Frequently Asked Questions (FAQ)¶
Technical & Physics¶
1. The Grad-Shafranov (GS) solver is not converging. What should I do?¶
First, check the relaxation_factor (omega) in your configuration. Values between 1.0
and 1.95 are typical for SOR; if it diverges, reduce it towards 1.0 (Gauss-Seidel).
Also, ensure your boundary conditions (coil currents) are physically consistent
with the target plasma current. For complex shapes, increase max_iterations
to 5000 or more.
2. How accurate is the neural transport surrogate?¶
The surrogate is trained on the QLKNN-10D dataset and achieves millisecond-scale predictions comparable to the original QuaLiKiz simulation within a 2-sigma uncertainty band. It is validated for core transport in standard tokamak configurations but has not been validated for stellarators or unconventional magnetic geometries.
3. Can I use scpn-control for ITER scenarios?¶
Yes, the framework includes an ITER baseline configuration (iter_config.json)
and is suitable for core transport and equilibrium control studies. However,
it does not currently model 3D effects, edge/SOL physics, or complex
pedestal-top stability (ELMs) beyond simple heuristic models.
4. What is the real-time latency of the control loop?¶
The Rust-accelerated kernel achieves a median step latency of 11.9 µs (P50) on modern hardware. The pure-Python fallback takes approximately 100 µs, while the JAX-accelerated solver can take up to 1 ms due to JIT compilation and dispatch overhead.

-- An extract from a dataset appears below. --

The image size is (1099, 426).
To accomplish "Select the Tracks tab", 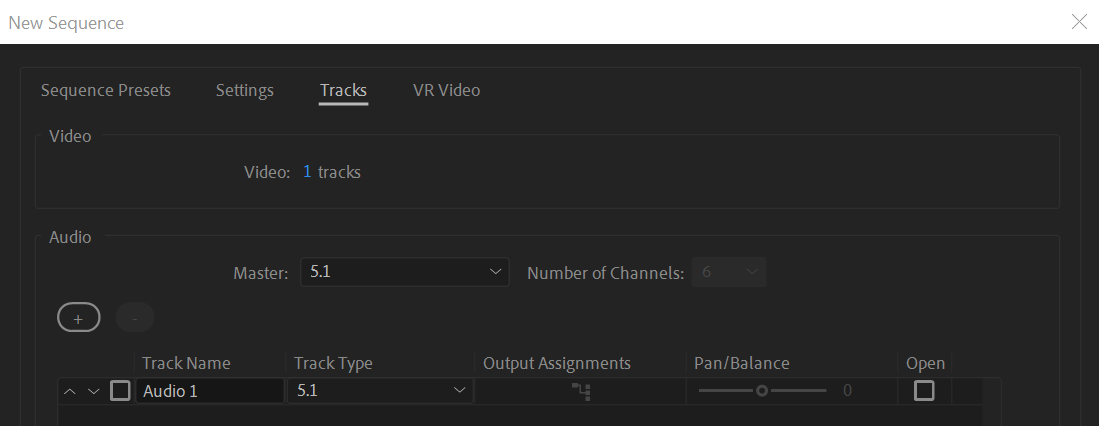I will pyautogui.click(x=343, y=90).
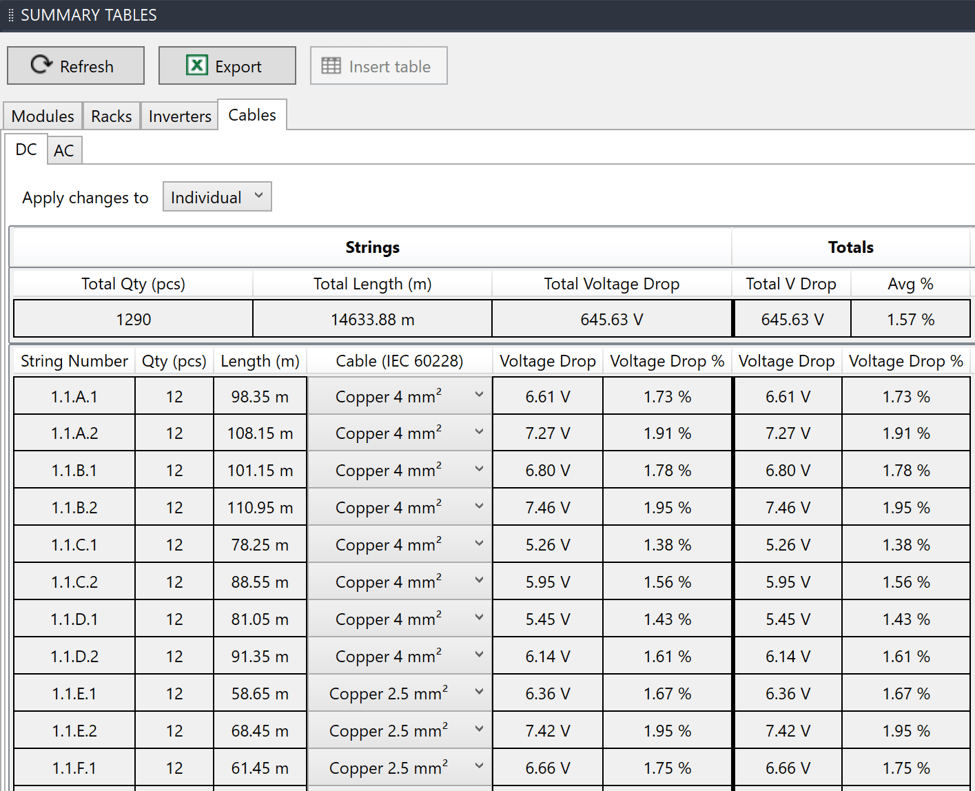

Architecture & Development¶
5. How do I add a new controller?¶
Implement the standard controller interface (a step(error, dt) or similar method)
and register it in the CONTROLLERS registry within tokamak_flight_sim.py or
controller_comparison.py. See scpn_control.control.h_infinity_controller
for a reference implementation.
6. Why use Stochastic Petri Nets (SPN) instead of direct neural networks?¶
SPNs provide a formal, graph-based representation of control logic that allows for rigorous verification of safety properties (e.g., boundedness, deadlock detection) via the contract system. The SPN-to-SNN compiler then enables execution on neuromorphic or real-time hardware while maintaining these formal guarantees.
7. Is GPU acceleration worth it for this framework?¶
GPU acceleration via JAX is highly effective for large-scale ensemble runs
(jax.vmap) or gradient-based optimization (jax.grad). However, for
single-shot real-time control, the overhead of CPU-to-GPU memory transfer
and JAX kernel dispatch often makes the Rust CPU backend faster.